Argentina is the fourth-largest producer of lithium in the world—6,200 metric tons in 2021—but it has around 50 proposed projects, which could dramatically increase its production and push it above Chile and China. As in Chile, lithium mining creates tensions within communities because of the trade-offs between economic and infrastructural benefits offered by corporations (that are lacking from the government) versus the social and ecological harms that mining causes, a contradiction that companies can exploit to their advantage. Brine extraction threatens nearby Indigenous pastoralism and the unique wetlands full of important biodiversity, including species like flamingos, “pumas, Andean foxes, vicuna [sic], hairy armadillos, and endangered Andean mountain cats and short-tailed chinchillas.”

Mining regulation is mostly decentralized in Argentina and varies significantly at the provincial level. This is the result of federal deregulation in response to structural adjustment in the early 1990s, which also provided corporations with incentives to mine; previously, natural resources were owned by the federal government. This “localized governance” does not correlate to addressing community concerns around lithium mining projects; a multinational mining company and a provincial government or an Indigenous community are often on unequal footing in terms of negotiations.

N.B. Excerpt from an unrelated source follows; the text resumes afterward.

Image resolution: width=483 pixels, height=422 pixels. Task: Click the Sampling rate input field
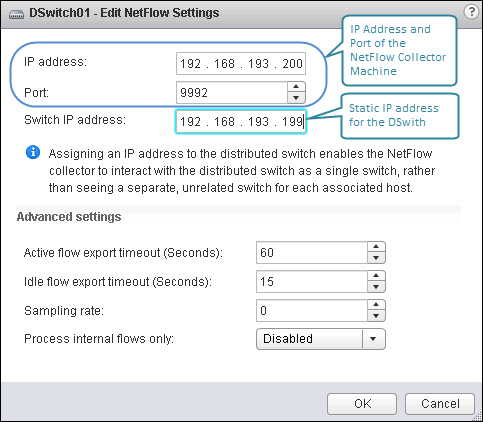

As a signatory of the UN Declaration on the Rights of Indigenous Peoples, the Argentinean government is ostensibly supposed to obtain Free, Prior and Informed Consent from Indigenous peoples for lithium extraction that affects their lands. However, as in other countries, community members near lithium mining in Argentina have noted a lack of information from both companies and governments on the potential risks and negative environmental impacts of these projects. Resistance to lithium extraction projects varies significantly between and within provinces, as a result of factors like power and resources of local Indigenous movements, proximity to population centers, and provincial government policies for mining.